Tuesday, June 25, 2013
As I am transforming into a newer, healthier, improved me, I've learned a great deal about myself in the last few months on Spark People. Some of it good, some of it not so wonderful, some I knew already but needed confirmation or acknowledgement in my own mind.
I am strong. I've had to be for most of my life because in my family I'm the strong, dependable, reliable one. If you want something done, give it to Gwen because she will get it done. I didn't want to be the strong one and yet at the same time, got a sort of perverse satisfaction from it. Now I am ready to truly own it. Why should I be ashamed of being strong? Why should I not be happy about my ability to handle just about anything without breaking? To use some Celtic imagery, I am the oak tree. Strong winds will buffet me, but I will always come through fairly intact. That's not to say that there isn't upheaval that I go through; there is always that. What is changing for me is that now I acknowledge the upheaval instead of denying it.
I am independent. I've learned to handle all the things around the house that my ex husband did and I just didn't worry about before. They are now my own responsibility and while I don't like doing some of those things (coughcough*mowing the lawn*coughcough), I do get a sense of accomplishment from knowing that the only thing that prevents these things from getting done is me. I can do it on my own schedule and I am the one in control of it. There isn't anyone around telling me that I'm doing it wrong.

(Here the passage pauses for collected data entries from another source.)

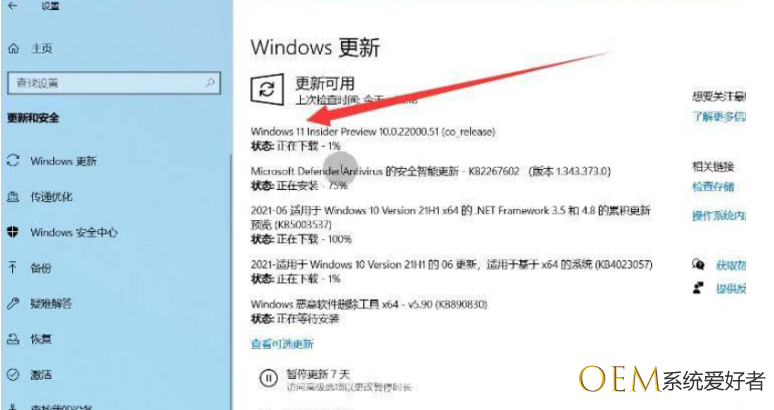Screen dimensions: 774x410
Task: Click the 暂停更新 7 天 pause icon
Action: [x=269, y=378]
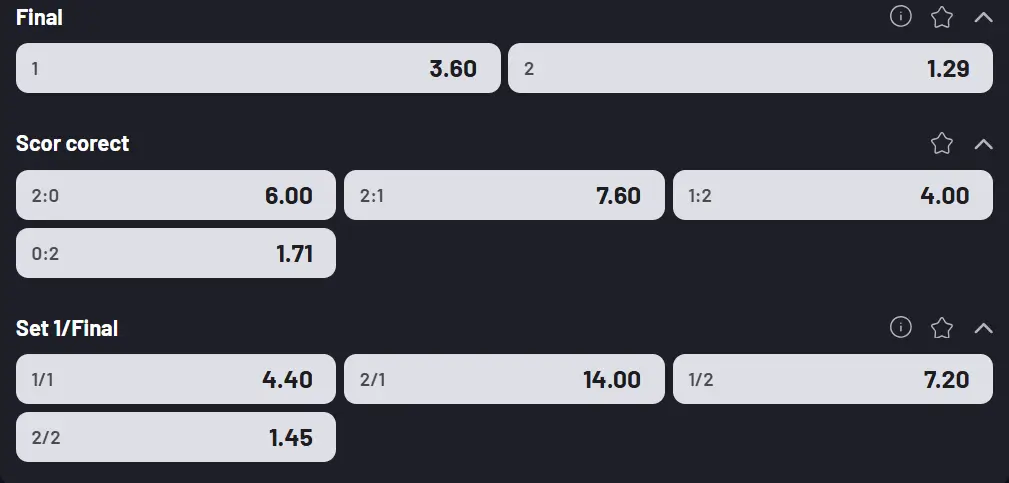Star the Scor corect market
This screenshot has width=1009, height=483.
pyautogui.click(x=942, y=143)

I need my friends and family. I need to have love in my life. I am an extrovert and I need people. I have come to see it as a plus instead of a minus. How much people time I get is completely up to me. I have people who love me in my life and whom I love. People who would bury a body if I needed them to and they know I would do the same for them. For too many years I had built walls around me to prevent me from getting hurt. Today, those walls are mostly down, although there are a few residual ones.

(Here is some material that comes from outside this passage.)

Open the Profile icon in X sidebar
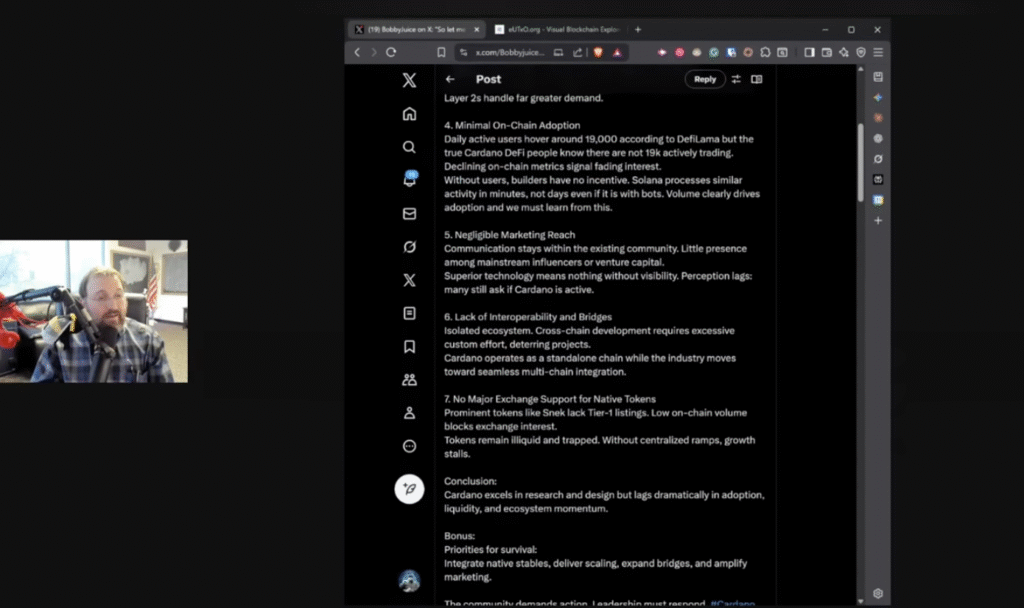The height and width of the screenshot is (608, 1024). pyautogui.click(x=409, y=412)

I've learned that most of the things I told myself I couldn't control, like my appetite or my ability to choose healthier foods for myself were simply not true. I make the choices for this body. I decide what I want to eat and when. With the help of all the tools that Spark People provides, I have learned about my eating habits then and now. I have learned that good, healthy food is what I crave these days. If I want something sweet, then grapes, cherries, dates are my go-to foods.
I have learned that while I'm not hugely crazy about exercise, I am crazy about what it does for me. I can move so much better these days and I always feel healthier. I am not sick anywhere near as much as I used to be and while I do a bit of complaining about having to constantly buy smaller and smaller clothes, I am really enjoying how I look and feel in them. My flexibility is getting better all the time and I have so much more energy.
There will always be challenges in my life. I used to want my life to go so smoothly along and was so disappointed when something happened that I had to deal with. And disappointed is probably a mild word. I retreated fairly often into day-dreams of what it would be like if I won the lottery or any other life changing event. I included my (ex) husband in those events, but I recognize now that it was very reluctant inclusion. I couldn't really picture him and I together for the long haul and I didn't want to face it, so was in denial. I've learned that I don't want to go through life with my eyes closed to the challenges that face me. They have so much less significance and power if I face things bravely and head on. It's harder, of course, not wrapping myself up in cotton. It's not safe. But even "safe" wasn't safe. Safe is an illusion that I've been chasing for most of my life and like perfection, it's unobtainable.
I don't know where I'll be in my life 6 months from now (except filing for divorce), or what emotional, physical and mental challenges are yet to come. I'm a little at peace with the fact that I don't know, which used to drive me crazy before -- and if I'm honest, still does to an extent. For me, the big picture now is that I want to be happy. Not all the time, but most of the time. This doesn't mean I will be fabulously rich or have lots of things. That's not happiness. For me, happiness is having people who love me and support me in my life. That makes me one of the richest women in the world and at last I know that.